◆ 課題: 改正労働者派遣法に関する本文を、一字も変えずに全文そのまま書き写しなさい。

◆ 本文:
^^^^^^^^^^^^^^^^

2014年に2度廃案となった改正労働派遣法が、2015年9月30日から施行されています。かなり大幅な改正となりましたが、残念ながら、現場の管理者や当事者の派遣スタッフの方々にはまだ十分に浸透していないようで、改正内容を誤解されているケースも少なくありません。そこで今回、改正法について医療現場から受けることの多い質問内容と、それに対する答えをまとめてみることにしました。

 Q&Aに入る前に、医療現場での労働者派遣に関する基礎知識を整理しておきましょう。

 派遣と混同しやすいのが「人材紹介」です。人材紹介では事業者(医療機関など)が直接雇用し、事業者側が雇用に関する全ての責任を負うのに対し、派遣の場合は派遣元(人材ビジネス会社)が派遣労働者を雇用しているのが大きな違いです。派遣先は、派遣労働者を指揮命令する権利だけを派遣元から借りる形となります。

 対象職種と業務については、医療機関が医師や看護師などの医療専門職(医師、看護師、薬剤師、理学療法士など。事務職は含まない)を派遣労働者として受け入れることはできません。ただし、例外として(1)紹介予定派遣、(2)産前産後休業、育児休業などの代替要員としての受け入れ——は認められています。また、医療機関や介護老人保健施設など以外の事業所(例えば特別養護老人ホームなど)であれば、看護師などの医療職を派遣で受け入れることができます。

^^^^^^^^^^^^^^^^

◆ 表示された行:

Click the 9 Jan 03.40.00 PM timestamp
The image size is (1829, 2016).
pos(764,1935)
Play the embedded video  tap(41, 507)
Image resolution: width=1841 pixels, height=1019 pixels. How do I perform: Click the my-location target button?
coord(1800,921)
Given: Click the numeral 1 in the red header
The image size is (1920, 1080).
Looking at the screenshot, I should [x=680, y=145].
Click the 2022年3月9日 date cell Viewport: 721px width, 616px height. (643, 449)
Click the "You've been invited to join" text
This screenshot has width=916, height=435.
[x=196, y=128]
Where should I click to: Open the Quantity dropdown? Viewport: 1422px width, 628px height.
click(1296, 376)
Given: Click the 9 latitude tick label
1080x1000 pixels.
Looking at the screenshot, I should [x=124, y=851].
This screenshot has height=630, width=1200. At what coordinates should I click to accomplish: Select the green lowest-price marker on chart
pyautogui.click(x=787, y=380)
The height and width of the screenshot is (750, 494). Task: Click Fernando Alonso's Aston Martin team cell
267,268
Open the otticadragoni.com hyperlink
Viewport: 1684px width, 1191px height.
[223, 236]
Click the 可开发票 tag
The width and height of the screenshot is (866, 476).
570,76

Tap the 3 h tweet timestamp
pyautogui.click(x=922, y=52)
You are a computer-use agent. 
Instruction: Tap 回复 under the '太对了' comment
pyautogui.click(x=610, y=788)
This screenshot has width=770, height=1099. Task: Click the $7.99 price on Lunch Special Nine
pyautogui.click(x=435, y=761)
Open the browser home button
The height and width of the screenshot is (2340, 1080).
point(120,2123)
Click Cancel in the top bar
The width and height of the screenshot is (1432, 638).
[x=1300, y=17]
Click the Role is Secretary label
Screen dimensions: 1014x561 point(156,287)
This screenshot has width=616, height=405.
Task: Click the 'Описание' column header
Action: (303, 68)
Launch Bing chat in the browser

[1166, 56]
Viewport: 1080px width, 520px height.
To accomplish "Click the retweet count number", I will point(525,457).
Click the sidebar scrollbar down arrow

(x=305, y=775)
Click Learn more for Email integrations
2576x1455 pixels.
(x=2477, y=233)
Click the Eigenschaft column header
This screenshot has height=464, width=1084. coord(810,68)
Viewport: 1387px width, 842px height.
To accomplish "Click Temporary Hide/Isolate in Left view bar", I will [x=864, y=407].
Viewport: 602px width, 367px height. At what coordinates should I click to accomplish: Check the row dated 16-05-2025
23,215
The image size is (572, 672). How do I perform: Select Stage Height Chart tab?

^^^^^^^^^^^^^^^^

◆ 解答:
2014年に2度廃案となった改正労働派遣法が、2015年9月30日から施行されています。かなり大幅な改正となりましたが、残念ながら、現場の管理者や当事者の派遣スタッフの方々にはまだ十分に浸透していないようで、改正内容を誤解されているケースも少なくありません。そこで今回、改正法について医療現場から受けることの多い質問内容と、それに対する答えをまとめてみることにしました。

 Q&Aに入る前に、医療現場での労働者派遣に関する基礎知識を整理しておきましょう。

 派遣と混同しやすいのが「人材紹介」です。人材紹介では事業者(医療機関など)が直接雇用し、事業者側が雇用に関する全ての責任を負うのに対し、派遣の場合は派遣元(人材ビジネス会社)が派遣労働者を雇用しているのが大きな違いです。派遣先は、派遣労働者を指揮命令する権利だけを派遣元から借りる形となります。

 対象職種と業務については、医療機関が医師や看護師などの医療専門職(医師、看護師、薬剤師、理学療法士など。事務職は含まない)を派遣労働者として受け入れることはできません。ただし、例外として(1)紹介予定派遣、(2)産前産後休業、育児休業などの代替要員としての受け入れ——は認められています。また、医療機関や介護老人保健施設など以外の事業所(例えば特別養護老人ホームなど)であれば、看護師などの医療職を派遣で受け入れることができます。